■ Problem requirements:
Write out the entries below in full, exactly as given.

[Dataset entries]
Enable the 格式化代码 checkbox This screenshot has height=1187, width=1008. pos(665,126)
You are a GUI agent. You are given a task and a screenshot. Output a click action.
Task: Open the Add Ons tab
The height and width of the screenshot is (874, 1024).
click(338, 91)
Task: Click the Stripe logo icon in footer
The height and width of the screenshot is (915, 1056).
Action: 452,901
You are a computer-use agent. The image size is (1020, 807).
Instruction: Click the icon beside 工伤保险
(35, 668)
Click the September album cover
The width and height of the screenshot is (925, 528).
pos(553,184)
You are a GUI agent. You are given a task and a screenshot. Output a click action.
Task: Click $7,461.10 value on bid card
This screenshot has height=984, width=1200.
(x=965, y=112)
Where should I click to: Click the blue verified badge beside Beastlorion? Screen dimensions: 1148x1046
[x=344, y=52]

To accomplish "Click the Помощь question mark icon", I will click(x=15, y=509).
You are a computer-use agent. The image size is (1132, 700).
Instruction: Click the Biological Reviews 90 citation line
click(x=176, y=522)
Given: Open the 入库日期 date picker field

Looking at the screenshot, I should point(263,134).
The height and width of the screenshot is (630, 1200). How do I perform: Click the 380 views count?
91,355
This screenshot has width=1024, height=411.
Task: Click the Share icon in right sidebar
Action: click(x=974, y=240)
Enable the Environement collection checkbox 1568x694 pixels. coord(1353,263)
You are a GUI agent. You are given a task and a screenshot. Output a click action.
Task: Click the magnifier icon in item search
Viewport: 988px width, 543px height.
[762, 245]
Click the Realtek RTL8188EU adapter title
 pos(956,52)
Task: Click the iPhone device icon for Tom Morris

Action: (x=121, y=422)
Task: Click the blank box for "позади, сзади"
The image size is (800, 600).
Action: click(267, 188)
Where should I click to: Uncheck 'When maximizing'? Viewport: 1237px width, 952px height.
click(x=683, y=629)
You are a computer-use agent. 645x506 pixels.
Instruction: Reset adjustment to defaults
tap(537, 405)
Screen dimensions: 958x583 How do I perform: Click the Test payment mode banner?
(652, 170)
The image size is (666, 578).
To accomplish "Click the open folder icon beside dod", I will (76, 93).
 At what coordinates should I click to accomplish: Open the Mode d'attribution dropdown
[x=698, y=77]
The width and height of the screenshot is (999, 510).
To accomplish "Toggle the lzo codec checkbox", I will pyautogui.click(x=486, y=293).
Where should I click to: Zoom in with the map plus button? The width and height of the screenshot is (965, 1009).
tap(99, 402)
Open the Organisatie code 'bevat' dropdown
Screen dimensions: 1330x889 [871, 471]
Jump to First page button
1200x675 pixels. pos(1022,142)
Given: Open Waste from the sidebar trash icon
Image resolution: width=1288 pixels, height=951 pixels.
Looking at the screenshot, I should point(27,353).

■ Task response:
Enable the 格式化代码 checkbox This screenshot has height=1187, width=1008. pos(665,126)
You are a GUI agent. You are given a task and a screenshot. Output a click action.
Task: Open the Add Ons tab
The height and width of the screenshot is (874, 1024).
click(338, 91)
Task: Click the Stripe logo icon in footer
The height and width of the screenshot is (915, 1056).
Action: 452,901
You are a computer-use agent. The image size is (1020, 807).
Instruction: Click the icon beside 工伤保险
(35, 668)
Click the September album cover
The width and height of the screenshot is (925, 528).
pos(553,184)
You are a GUI agent. You are given a task and a screenshot. Output a click action.
Task: Click $7,461.10 value on bid card
This screenshot has height=984, width=1200.
(x=965, y=112)
Where should I click to: Click the blue verified badge beside Beastlorion? Screen dimensions: 1148x1046
[x=344, y=52]

To accomplish "Click the Помощь question mark icon", I will click(x=15, y=509).
You are a computer-use agent. The image size is (1132, 700).
Instruction: Click the Biological Reviews 90 citation line
click(x=176, y=522)
Given: Open the 入库日期 date picker field

Looking at the screenshot, I should point(263,134).
The height and width of the screenshot is (630, 1200). How do I perform: Click the 380 views count?
91,355
This screenshot has width=1024, height=411.
Task: Click the Share icon in right sidebar
Action: click(x=974, y=240)
Enable the Environement collection checkbox 1568x694 pixels. coord(1353,263)
You are a GUI agent. You are given a task and a screenshot. Output a click action.
Task: Click the magnifier icon in item search
Viewport: 988px width, 543px height.
[762, 245]
Click the Realtek RTL8188EU adapter title
 pos(956,52)
Task: Click the iPhone device icon for Tom Morris

Action: (x=121, y=422)
Task: Click the blank box for "позади, сзади"
The image size is (800, 600).
Action: click(267, 188)
Where should I click to: Uncheck 'When maximizing'? Viewport: 1237px width, 952px height.
click(x=683, y=629)
You are a computer-use agent. 645x506 pixels.
Instruction: Reset adjustment to defaults
tap(537, 405)
Screen dimensions: 958x583 How do I perform: Click the Test payment mode banner?
(652, 170)
The image size is (666, 578).
To accomplish "Click the open folder icon beside dod", I will (76, 93).
 At what coordinates should I click to accomplish: Open the Mode d'attribution dropdown
[x=698, y=77]
The width and height of the screenshot is (999, 510).
To accomplish "Toggle the lzo codec checkbox", I will pyautogui.click(x=486, y=293).
Where should I click to: Zoom in with the map plus button? The width and height of the screenshot is (965, 1009).
tap(99, 402)
Open the Organisatie code 'bevat' dropdown
Screen dimensions: 1330x889 [871, 471]
Jump to First page button
1200x675 pixels. pos(1022,142)
Given: Open Waste from the sidebar trash icon
Image resolution: width=1288 pixels, height=951 pixels.
Looking at the screenshot, I should point(27,353).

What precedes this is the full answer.